#### TEXT BLOCK:
****************

A bittersweet story of love between two women, nested in an artful exploration of language, history, and power.

 

 

May 1938. The young novelist Aoyama Chizuko has sailed from her home in Nagasaki, Japan, and arrived in Taiwan. She's been invited there by the Japanese government ruling the island, though she has no interest in their official banquets or imperialist agenda. Instead, Chizuko longs to experience real island life and to taste as much of its authentic cuisine as her famously monstrous appetite can bear.

 

 

Soon a Taiwanese woman is hired as her interpreter and makes her dreams come true. The charming, erudite, meticulous Chizuru arranges Chizuko's travels all over the Land of the South and also proves to be an exceptional cook. Over scenic train rides and braised pork rice, lively banter and winter melon tea, Chizuko grows infatuated with her companion and intent on drawing her closer. But something causes Chizuru to keep her distance. It's only after a heartbreaking separation that Chizuko begins to grasp what the 'something' is.

 

 

Disguised as a translation of a rediscovered text by a Japanese writer, this novel was a sensation on its first publication in Mandarin Chinese in 2020 and won Taiwan's highest literary honour, the Golden Tripod Award. Taiwan Travelogue unburies lost colonial histories and deftly reveals how power dynamics inflect our most intimate relationships.

****************

#### EXERCISES TO COMPLETE:
1) According to the book description, what award did the novel win?
2) Write out the part of the book description that runs from "Soon a Taiwanese" up to and including "the 'something' is.".

#### DATA SHOWN:
****************

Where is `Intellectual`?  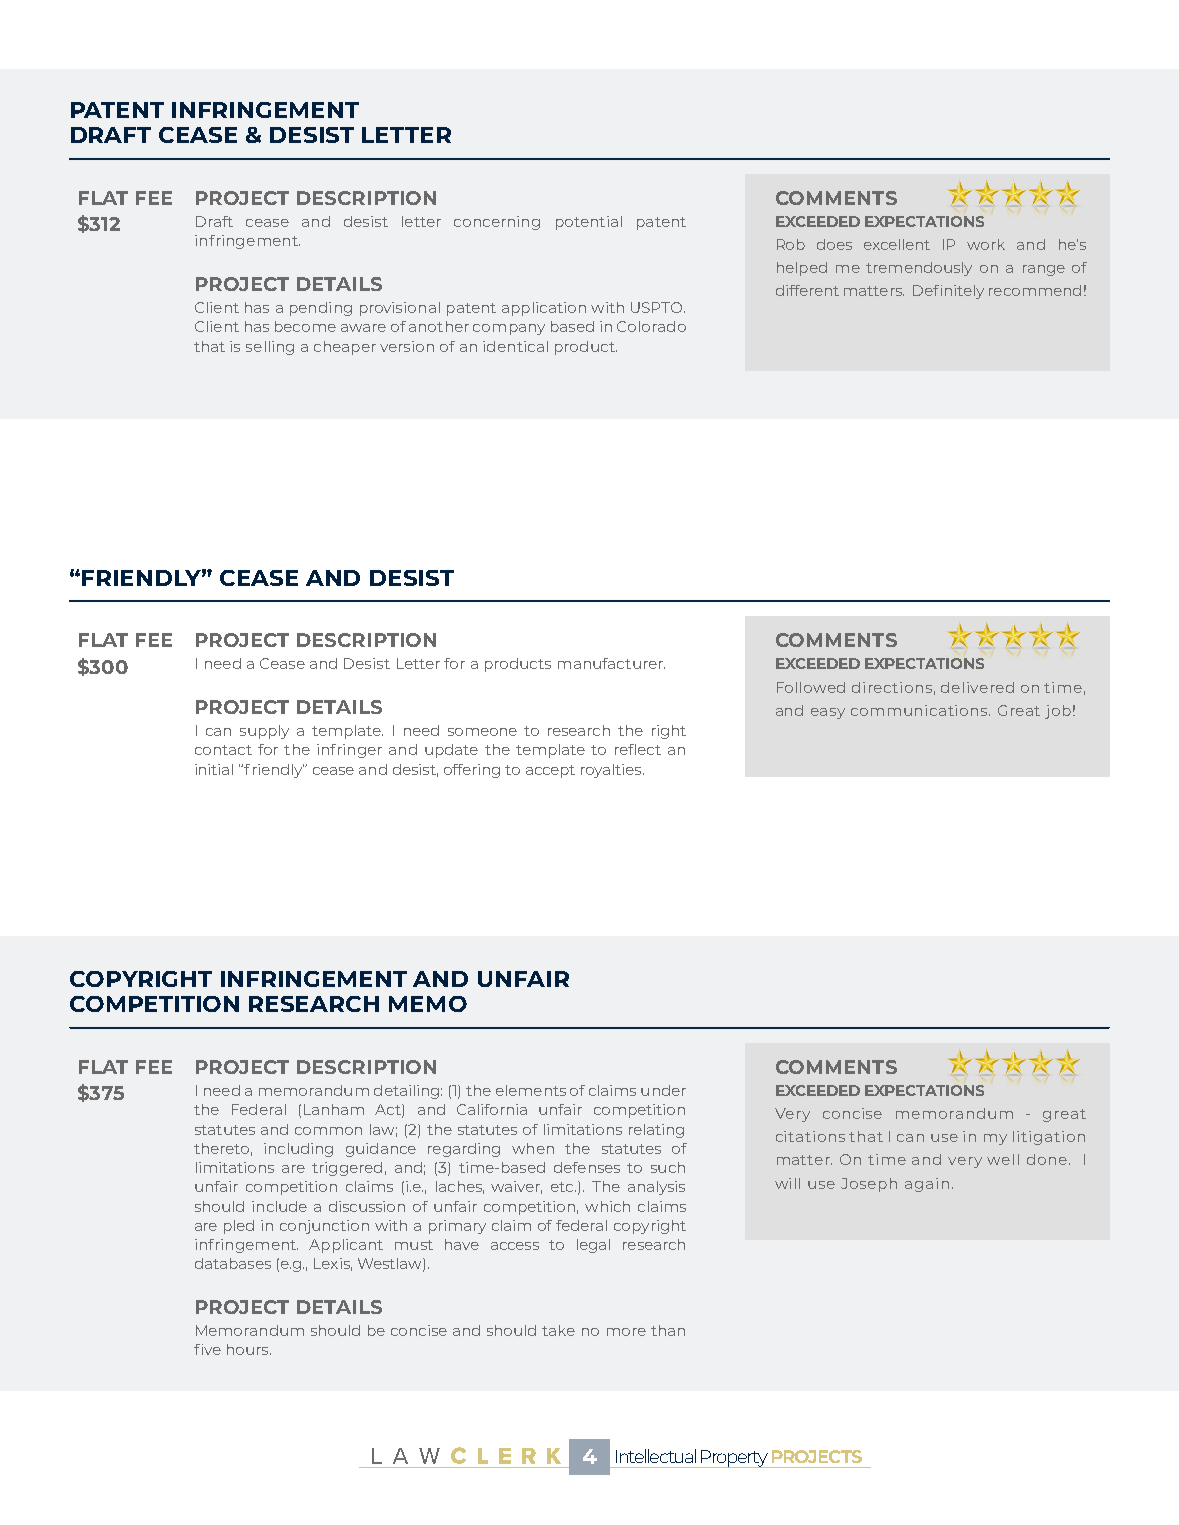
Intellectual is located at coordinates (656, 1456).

****************

#### SOLUTIONS IN ORDER:
1) The Golden Tripod Award.

2)
Soon a Taiwanese woman is hired as her interpreter and makes her dreams come true. The charming, erudite, meticulous Chizuru arranges Chizuko's travels all over the Land of the South and also proves to be an exceptional cook. Over scenic train rides and braised pork rice, lively banter and winter melon tea, Chizuko grows infatuated with her companion and intent on drawing her closer. But something causes Chizuru to keep her distance. It's only after a heartbreaking separation that Chizuko begins to grasp what the 'something' is.